Não sou religioso, não acredito na divina providência, nunca que me recorde,
fiquei acordado à espera que o menino Jesus colocasse uma prenda no meu
sapatinho. A minha fé não se espelha nesses recursos.
Tenho fé na natureza, num
equilíbrio cósmico, na inevitável caminhada do ser humano em busca da equidade,
da justiça.
Acredito na
solidariedade, acredito na diferença enquanto motor do desenvolvimento,
acredito piamente que um dia, no futuro, todos encontrarão o seu lugar no
mundo, acredito que ninguém verá o seu espaço usurpado, a sua dignidade
abusada, a sua vontade subjugada a interesses egoístas de alguns, que no fito
de atingirem poder e notoriedade, construíram uma sociedade à sua imagem, um
imenso castelo de cartas sempre em precário equilíbrio.
Nesta época do ano,
que é ao mesmo tempo de reflexão e de solidariedade, em que é suposto pararmos,
repensarmos as nossas vidas, ponderarmos o nosso caminho, gostaria de poder
dizer aos meus filhos que vivemos num mundo em que um por cento dos homens não
detém mais de vinte por cento de toda a riqueza.

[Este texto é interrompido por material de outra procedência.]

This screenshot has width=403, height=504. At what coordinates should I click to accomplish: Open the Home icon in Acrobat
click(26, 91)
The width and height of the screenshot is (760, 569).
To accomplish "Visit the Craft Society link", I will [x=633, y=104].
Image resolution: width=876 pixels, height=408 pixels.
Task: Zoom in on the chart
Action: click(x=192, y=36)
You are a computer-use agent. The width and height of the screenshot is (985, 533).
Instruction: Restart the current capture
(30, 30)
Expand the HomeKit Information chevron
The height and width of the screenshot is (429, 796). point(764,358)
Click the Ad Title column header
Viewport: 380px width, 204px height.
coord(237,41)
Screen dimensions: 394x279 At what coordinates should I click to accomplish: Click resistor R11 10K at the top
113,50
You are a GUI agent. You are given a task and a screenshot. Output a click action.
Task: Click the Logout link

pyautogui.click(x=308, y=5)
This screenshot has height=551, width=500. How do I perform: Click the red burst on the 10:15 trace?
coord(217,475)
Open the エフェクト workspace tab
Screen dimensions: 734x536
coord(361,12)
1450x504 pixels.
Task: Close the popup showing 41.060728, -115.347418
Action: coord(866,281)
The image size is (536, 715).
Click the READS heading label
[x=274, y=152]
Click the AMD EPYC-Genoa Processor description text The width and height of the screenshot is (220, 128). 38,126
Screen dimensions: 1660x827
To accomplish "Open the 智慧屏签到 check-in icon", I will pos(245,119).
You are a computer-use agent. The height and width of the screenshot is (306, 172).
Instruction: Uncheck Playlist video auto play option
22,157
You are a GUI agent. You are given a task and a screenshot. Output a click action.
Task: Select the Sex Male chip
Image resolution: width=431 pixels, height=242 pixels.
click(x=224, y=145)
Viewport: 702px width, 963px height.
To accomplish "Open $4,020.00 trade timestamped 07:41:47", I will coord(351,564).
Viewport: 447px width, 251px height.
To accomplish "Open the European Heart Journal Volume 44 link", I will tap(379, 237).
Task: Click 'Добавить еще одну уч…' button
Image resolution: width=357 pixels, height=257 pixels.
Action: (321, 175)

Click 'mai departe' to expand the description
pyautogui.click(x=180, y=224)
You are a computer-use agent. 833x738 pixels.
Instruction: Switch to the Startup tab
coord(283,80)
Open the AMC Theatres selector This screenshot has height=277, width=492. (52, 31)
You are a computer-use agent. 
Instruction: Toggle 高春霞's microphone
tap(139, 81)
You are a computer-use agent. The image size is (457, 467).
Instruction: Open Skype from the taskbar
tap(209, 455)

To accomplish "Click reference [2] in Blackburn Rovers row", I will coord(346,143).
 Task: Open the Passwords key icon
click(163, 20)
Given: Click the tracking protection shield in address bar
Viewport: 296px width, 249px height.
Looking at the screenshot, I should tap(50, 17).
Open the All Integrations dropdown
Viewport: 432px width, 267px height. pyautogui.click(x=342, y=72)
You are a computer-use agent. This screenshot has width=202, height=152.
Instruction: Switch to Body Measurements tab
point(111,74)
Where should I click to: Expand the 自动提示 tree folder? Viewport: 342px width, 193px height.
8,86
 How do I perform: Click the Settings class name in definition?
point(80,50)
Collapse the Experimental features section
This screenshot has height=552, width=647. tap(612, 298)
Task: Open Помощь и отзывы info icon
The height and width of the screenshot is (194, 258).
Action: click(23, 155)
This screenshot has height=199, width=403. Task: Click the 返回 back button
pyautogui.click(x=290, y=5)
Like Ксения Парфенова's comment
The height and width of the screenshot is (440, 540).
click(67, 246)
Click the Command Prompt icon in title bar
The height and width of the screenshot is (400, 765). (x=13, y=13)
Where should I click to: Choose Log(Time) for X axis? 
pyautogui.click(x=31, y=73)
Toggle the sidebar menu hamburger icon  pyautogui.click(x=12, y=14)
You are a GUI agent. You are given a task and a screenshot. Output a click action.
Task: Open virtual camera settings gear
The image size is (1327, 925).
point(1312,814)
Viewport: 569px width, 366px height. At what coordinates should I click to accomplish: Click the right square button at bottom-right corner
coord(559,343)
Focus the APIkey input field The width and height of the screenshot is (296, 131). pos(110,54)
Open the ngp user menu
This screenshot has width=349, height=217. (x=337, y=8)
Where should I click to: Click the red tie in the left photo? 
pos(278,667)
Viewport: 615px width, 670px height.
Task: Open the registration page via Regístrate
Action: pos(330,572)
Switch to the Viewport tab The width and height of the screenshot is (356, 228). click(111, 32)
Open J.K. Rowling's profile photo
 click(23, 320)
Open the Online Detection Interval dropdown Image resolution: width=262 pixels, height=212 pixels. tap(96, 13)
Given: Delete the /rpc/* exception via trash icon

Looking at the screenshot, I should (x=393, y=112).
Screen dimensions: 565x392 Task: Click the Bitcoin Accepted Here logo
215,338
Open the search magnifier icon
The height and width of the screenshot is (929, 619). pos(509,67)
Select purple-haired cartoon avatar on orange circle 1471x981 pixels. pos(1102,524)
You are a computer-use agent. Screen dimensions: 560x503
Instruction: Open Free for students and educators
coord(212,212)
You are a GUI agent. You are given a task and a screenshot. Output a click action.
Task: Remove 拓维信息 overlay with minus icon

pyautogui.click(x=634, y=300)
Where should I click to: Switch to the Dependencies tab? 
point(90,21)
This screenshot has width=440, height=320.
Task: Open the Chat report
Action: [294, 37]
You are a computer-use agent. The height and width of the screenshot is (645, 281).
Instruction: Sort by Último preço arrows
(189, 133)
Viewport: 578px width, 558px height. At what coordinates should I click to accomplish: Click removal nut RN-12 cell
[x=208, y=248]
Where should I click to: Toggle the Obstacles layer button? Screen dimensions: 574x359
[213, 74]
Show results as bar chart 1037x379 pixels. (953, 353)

Gostaria de lhes poder dizer que a riqueza
desse um por cento não se constrói sobre o sofrimento dos demais, que não
existem desigualdades que levem crianças como eles a trabalhar horas sem fim,
fazendo brinquedos que outras crianças usarão.
Gostaria de saber que
todos são de facto iguais perante a lei, que todos têm o mesmo direito à
educação, à saúde, que todos sem excepção podem decidir de igual modo sobre o
que a todos pertence.
Gostaria de ver os
velhos viverem o fim dos seus dias em conforto, com os sonhos cumpridos,
arredados do fantasma da solidão. Gostaria que o homem fosse, apenas, e não que
fosse aquilo que possui.
Gostaria de fazer
parte de uma sociedade que assumisse ser o colectivo muito mais do que a soma
de todos os que a compõem, uma sociedade em que cada um pudesse dar o seu
contributo escolhido e não o que lhe é imposto para assegurar uma subsistência
que deveria estar garantida desde o seu nascimento.
Gostaria de ter nas
mãos a resposta, não apenas no coração.
Mas sou um homem de fé
e sinto no fundo de mim… que um dia chegará essa alegria suprema de viver em
liberdade no meio de gente livre.
A minha fé é lutadora,
porque sei da importância das coisas pequenas, sei que com pequenos passos se
faz o caminho e sei também que os passos de um homem, podem ser os de todos,
porque sempre foi assim, porque do exemplo se faz a luta.
Há quem diga que Natal
é sempre que um homem queira, como não sou crente, prefiro recorrer à ancestralidade
e festejar o Solstício de Inverno, o tempo que celebra um novo ciclo, o retomar
da vida, as novas sementes que se lançarão à terra.
É isso que vos desejo
nesta quadra, que lancem à terra novas sementes de igualdade e de
solidariedade, e que elas floresçam e frutifiquem e que juntos cuidemos delas.